About the only place I ran into issues was with the jumping. The control is pressure sensitive (pressing “A” hard will make you jump higher than if you tapped “A”), which has its drawbacks, but the real issue is the double jump. Hitting “A” while in the air launches a secondary jump, but there are times where you’ll land off a single jump, then try to begin another only to watch the game register that as your second jump…and send you tumbling into a pit of spikes or a waiting enemy.
The visuals in Castlevania: HoD can best be described as vintage. The game’s classic 2D sprite-based look has been polished to shine on modern televisions without sacrificing the signature charm of the series. Each of the five characters is distinct and with few exceptions it’s easy to keep track of which one is you even with a full six-player team on screen.
Boss battles are suitably intense and range from screen-filling behemoths to human-sized foes, and while the enemies are a little short on variety, they all look good. There are six diverse environments in the game, each brimming with personality and cool touches to uncover as you explore the various rooms seeking the best route to the boss.

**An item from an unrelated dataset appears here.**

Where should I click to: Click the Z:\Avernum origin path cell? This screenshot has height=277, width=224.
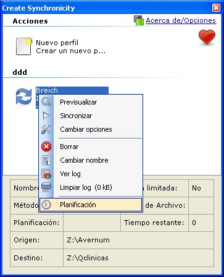coord(138,240)
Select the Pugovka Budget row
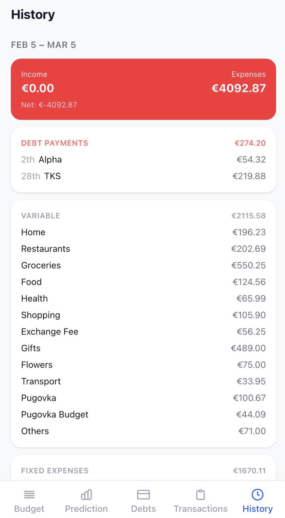 pos(143,414)
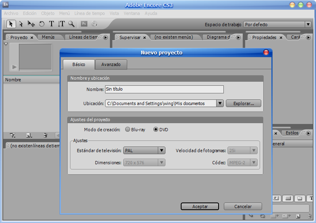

Castlevania: HoD has a very strong soundtrack, from the melancholy tune that plays during the title screen to the powerful operatic song heard during the final battle. It fits the action perfectly and helps to maintain the game’s lasting appeal. On the downside, listening to characters call out the spell they’re performing gets old fast since in many cases you’ll be casting it dozens of times per level.
With five selectable characters imported from previous Castlevania games, just six levels and a 30-minute time limit on each, Castlevania: HoD isn’t long on original content. Instead, the game relies on its six-player co-op, vast collection of items and steep challenge to keep you coming back for more.

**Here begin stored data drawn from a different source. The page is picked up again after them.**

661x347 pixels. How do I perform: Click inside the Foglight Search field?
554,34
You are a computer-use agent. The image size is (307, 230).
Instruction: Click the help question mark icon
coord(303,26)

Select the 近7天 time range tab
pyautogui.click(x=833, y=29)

The early going will be unapologetically rough, particularly if you’re unfamiliar with the series. The game does a rather poor job of catering to newcomers, leaving many aspects of the game unexplained and to be discovered through trial and error or conversations with other gamers. Even now, after more than 15 hours worth of gameplay, I still haven’t figured out how to obtain additional weapon glyphs for Shanoa — or if it can even be done.
Of course, even if you’re well versed in all things Castlevania, you’ll still be poorly equipped and will struggle to take down your enemies. Fortunately, each run through a stage will supply you with items and gold to purchase better armour and weapons. Your characters never level up in the traditional sense, but they become more proficient with spells and secondary weapons, which, combined with increasingly more powerful equipment, will slowly morph you into a bad ass.

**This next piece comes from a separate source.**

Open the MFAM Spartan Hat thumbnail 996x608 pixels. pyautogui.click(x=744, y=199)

No matter how strong you become, however, playing through the game alone remains tough even on normal difficulty thanks to some tricky boss battles. This was clearly meant to be played with other people, so if you’re an anti-social gamer this may not be the title for you. The multiplayer setup, which unfortunately doesn’t allow people to join games in progress, also promotes social gaming as you’ll need to disband your existing group to add additional members.
Multiplayer is where the game really shines. I played solo and in groups ranging from two to six people, and it’s almost always more fun with more people. The game scales its enemies so that the challenge remains present. In fact, the game may scale a bit too much as I tended to do much better in groups of three and four rather than six, which is counterintuitive. Although in multiplayer at least you can revive teammates that have been killed (they become skeletons) as opposed to the instant “Game Over” you see when playing alone.
Things run smoothly, rarely even displaying a hint of lag, though some animations (such as pushing a box) look choppier online. I did encounter a couple instances where a teammate was being damaged by an enemy that wasn’t appearing on my screen, but we’re talking about two or three times in well over 10 hours of co-operative play.
It took me a while to warm up to Castlevania: Harmony of Despair. Once I did, I really enjoyed playing through it despite the game’s inherently repetitive nature. That level of repetition ensures the game won’t be embraced by everyone, but it’s a lot of fun to play once you get the hang of it — enough that is should appeal to gamers outside of Castlevania’s core fan base.